A história serviu para reforçar seu ponto: a publicidade está buscando mais pessoas que sabem do que estão falando. Se o objetivo está em comunicar um plano de telefonia mais barato, ele vai entender realmente as necessidades de um consumidor que precisa fazer economias em sua vida.
Na sequência, Vieira contou que recentemente esteve em uma reunião na qual o anunciante abriu um PPT dizendo o que era classe C. “Dei gostosas gargalhadas. Porque a classe C, para mim, não é um PPT apresentado numa sala de reuniões em São Paulo. Ela é a minha vivência. Então, quando eu falo da classe C, eu sei do que estou falando”.
Por ter vindo de um lugar que representa 90% da população brasileira, como disse, esse é seu “pulo do gato” para conseguir ser tão plural. Ele sabe com quem está falando e como se comunicar com as pessoas.
Haters, limites, cancelamentos
Trabalhar com influenciadores e personalidades famosas também quer dizer lidar com um público que segue o dia a dia dessas pessoas com lupa. E há um hoje um temor de cancelamentos, de polêmicas que podem envolver um nome famoso. Às vezes, uma pequena repercussão causa um incômodo grande. Porchat tratou mais disso, ao dizer que continuamente é perguntado sobre o limite do humor. Essa questão é levada para outras áreas, como literatura ou cinema? De todo modo, sua resposta é: “O limite é a Constituição, o que for proibido”.
Para ele, o humor está em crise em todo o mundo. “Não posso dizer que estou morrendo de fome que vem alguém falar – mas e quem morre realmente de fome? Até 2005, tudo virava piada”. Agora, há mais receios até para se fazer um roteiro. “O brasileiro sempre fez piada de tudo, menos dele mesmo. E mesmo que 10 mil pessoas adorem e comentem, sempre vai ter um grupo de 10 que vão reclamar”, afirmou. A dúvida é saber quanto esses 10 vão provocar um verdadeiro incômodo.
Outra mudança destacada no painel foi a do investimento crescente nas plataformas digitais. Antes, as maiores marcas do país estavam maciçamente na mídia tradicional. Lá, poucos citavam produtos (que não fossem o de patrocinadores), mas o YouTube inverteu a regra. “Nunca falei palha de aço ou achocolatado. Falo o nome da marca, como todos conhecem o produto”, afirmou Porchat.
A credibilidade dos creators ante o objetivo da comunicação foi mais um ponto discutido no painel. Afinal, não basta ser um nome popular na mídia para transmitir veracidade na mensagem. Nesse sentido, é essencial que a estratégia seja desenvolvida com mais inclusão, observou Beatrice. Isso, além de amplificar vozes, confere mais autenticidade. Também é fundamental que as marcas tenham mais consciência de como os discursos impactam na vida das pessoas.

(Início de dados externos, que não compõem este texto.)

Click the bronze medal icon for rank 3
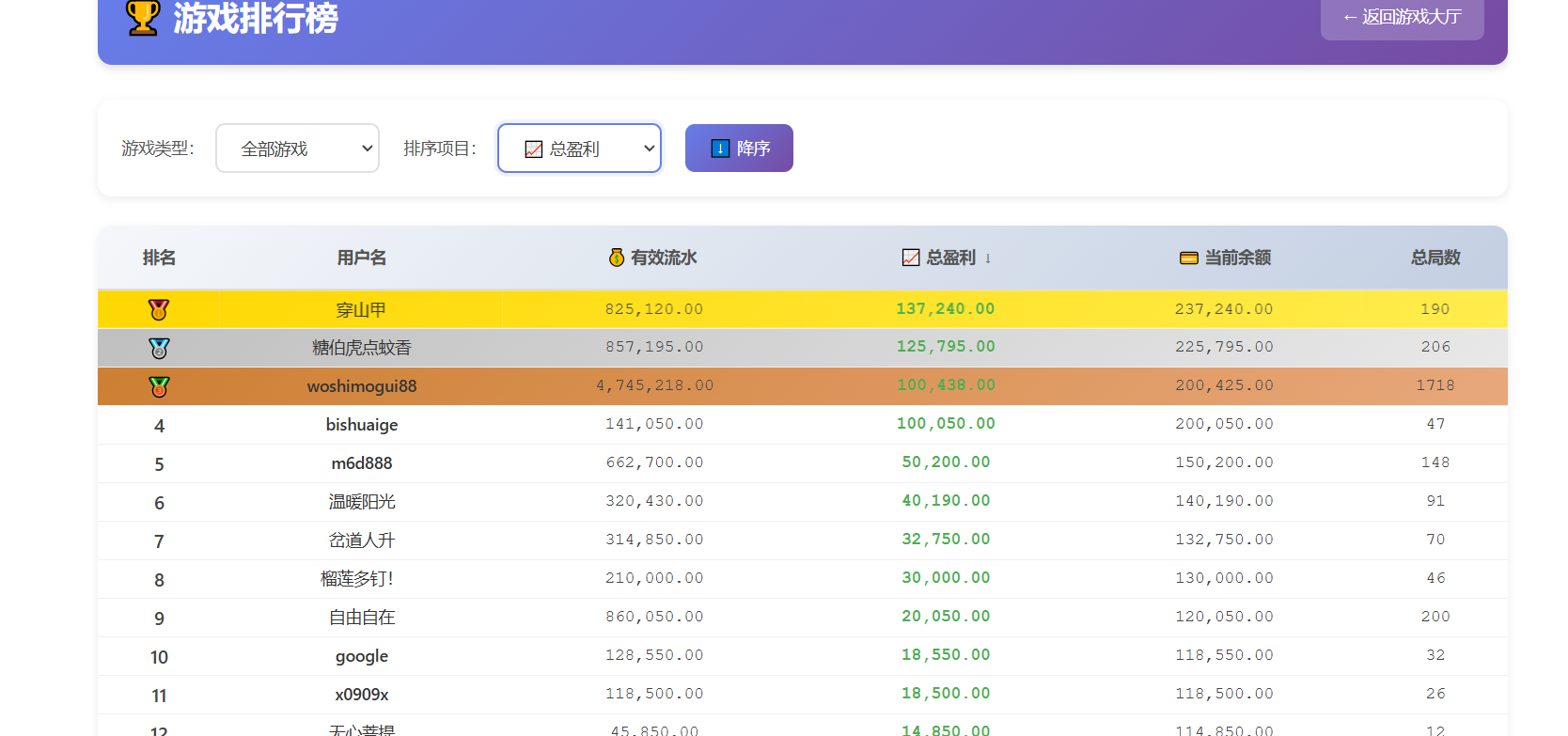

Além disso, Paulo ressaltou que anunciantes e agências precisam definir o que querem quando buscam um criador famoso ou uma personalidade estrelada: conteúdo ou um comercial super vendedor, focado em produto? Em sua visão, funciona mais se a marca trabalhar com um talento que produza e pense conceitos que tenham a ver com a audiência em vez de investir em uma campanha engessada que pague dezenas de influenciadores para que estes subam em seus perfis na mídia social três Stories e um feed. “Pense: se você quiser uma opinião sobre pizza, em que vai acreditar mais? Em mim ou na Grazi Massafera?”, emendou, bem humorado.
“A verdade é o que funciona”, concluiu Porchat.